Aggravation of rat nephrotoxic serum nephritis by anti-myeloperoxidase antibodies.

To investigate a possible role of anti-neutrophil cytoplasmic antibodies directed against myeloperoxidase (MPO-ANCA) in glomerulonephritis, we prepared anti-rat MPO antiserum by immunization of rat MPO into a rabbit. Then we administered anti-rat MPO antiserum (group 1) or normal rabbit serum (NRS) (group 2) into rats before injection of nephrotoxic serum (NTS), which induced nephrotoxic serum nephritis (NTN). Other groups of rats received either anti-rat MPO anti-serum (group 3) or NRS (group 4) before injection of NRS but not NTS. Rats in group 1 and group 2 were sacrificed at either 3 hours, 15 hours, or 14 days after NTS injection. Rats in group 3 and group 4 were sacrificed at 15 hours after the last NRS injection. By light microscopy, in rats with NTN sacrificed at 3 hours, counts of polymorphonuclear leukocytes (PMN) per glomerulus were 21.6 +/- 3.5 in group 1 and 8.4 +/- 1.7 in group 2 (P < 0.01). At 15 hours, massive glomerular fibrin deposits were observed in group 1 rats (fibrin score, 131 +/- 8), but not in group 2 rats (fibrin score, 27 +/- 21; P < 0.01). By direct immunofluorescence microscopy, rat MPO was found along glomerular capillary walls more intensely in group 1 rats than in group 2 rats.

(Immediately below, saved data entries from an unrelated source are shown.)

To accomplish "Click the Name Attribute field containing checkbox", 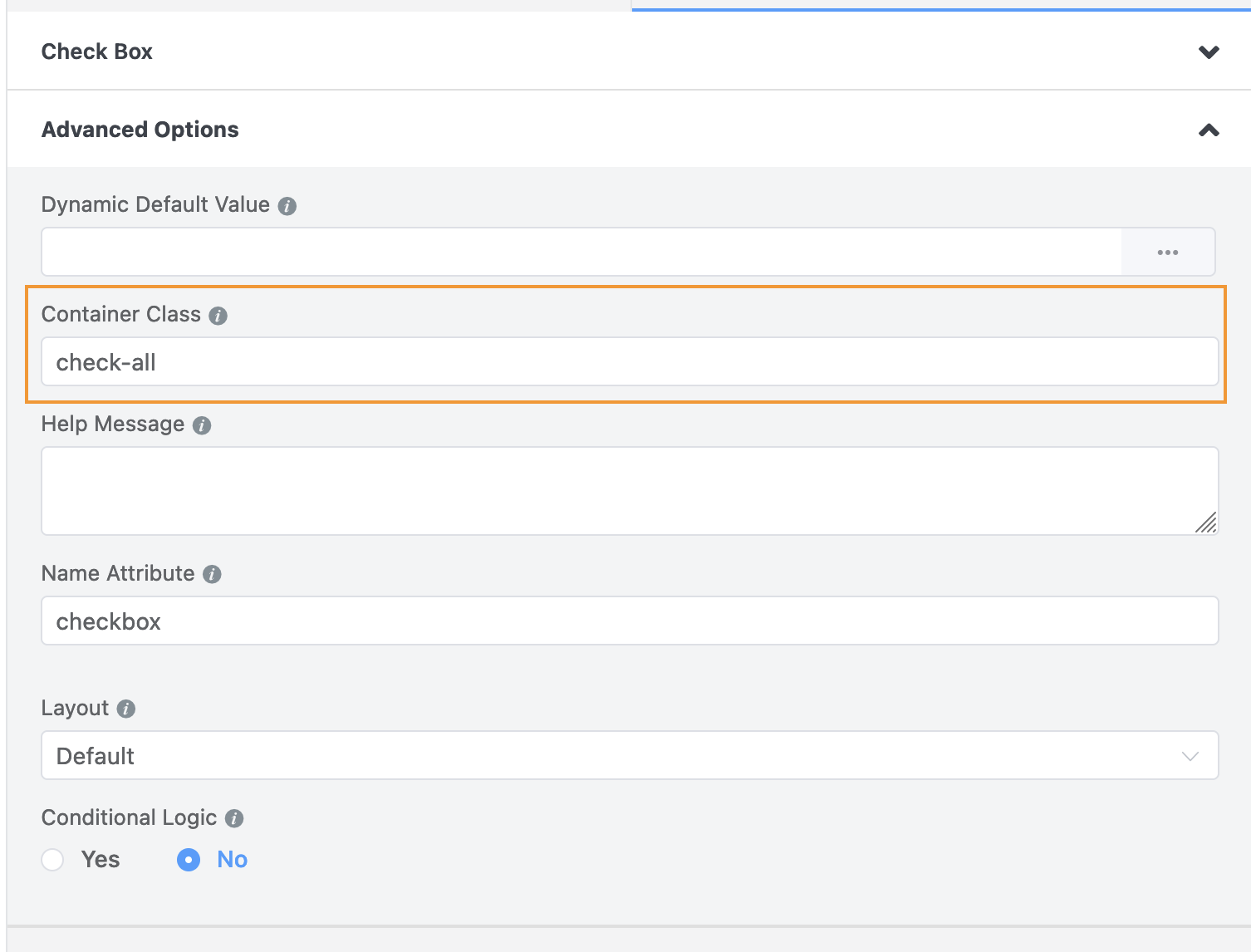I will (581, 621).
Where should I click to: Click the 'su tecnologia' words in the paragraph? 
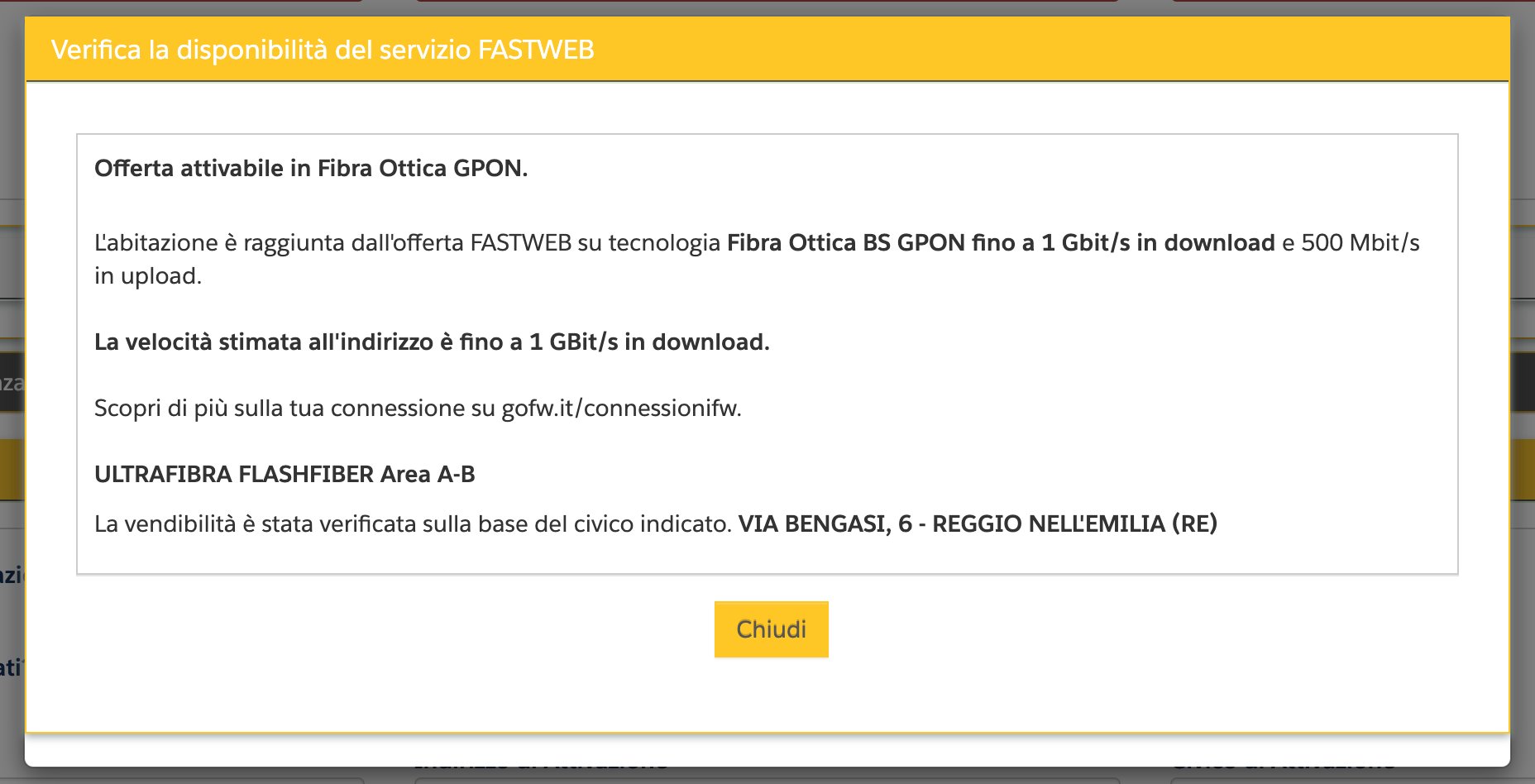(648, 243)
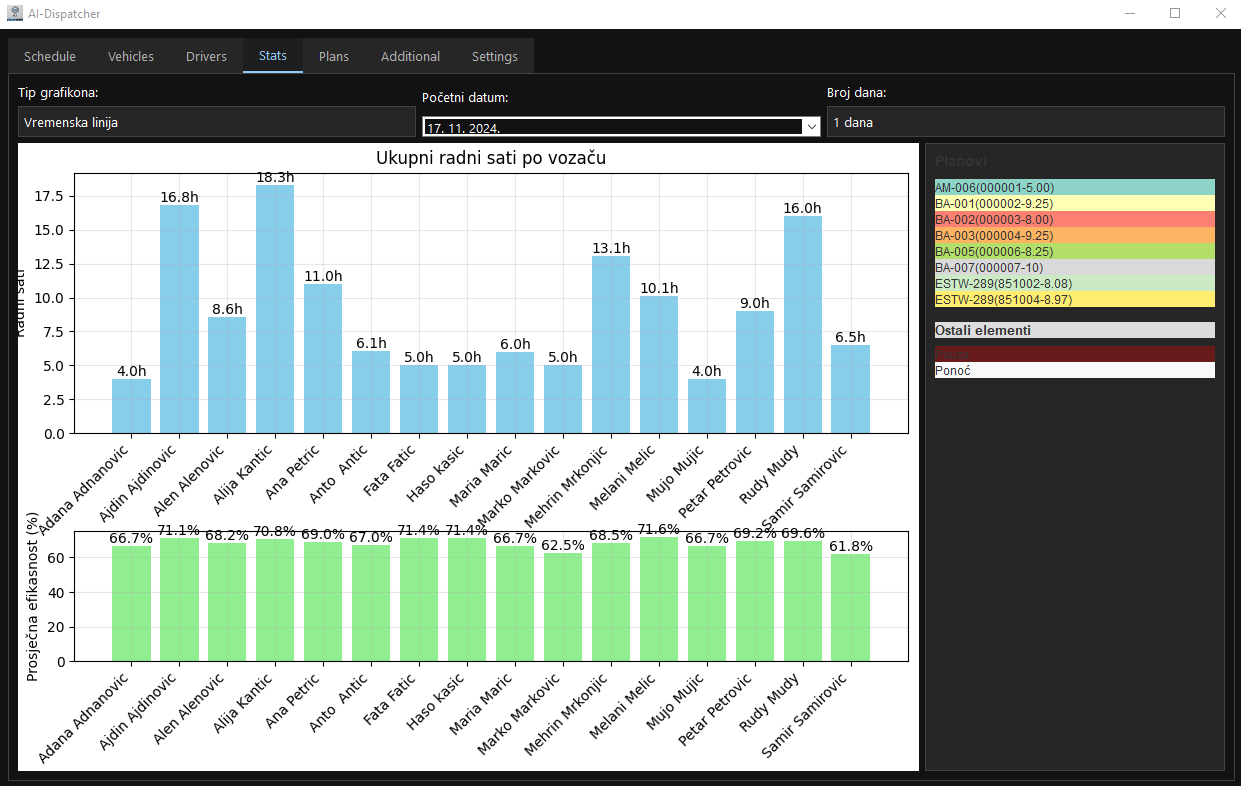Click the white Ponoć legend item
The width and height of the screenshot is (1241, 786).
pos(1074,370)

No pathological alterations were found in group 3 and group 4 rats. Further, renal elution studies revealed that eluted rabbit IgG contained anti-rat MPO antibodies in group 1 rats but not in group 3 rats. These results suggest that the anti-MPO antibodies are directly involved in the more severe glomerular lesions in group 1 rats via interactions with MPO itself or activation of PMN, which release various kinds of mediators including MPO.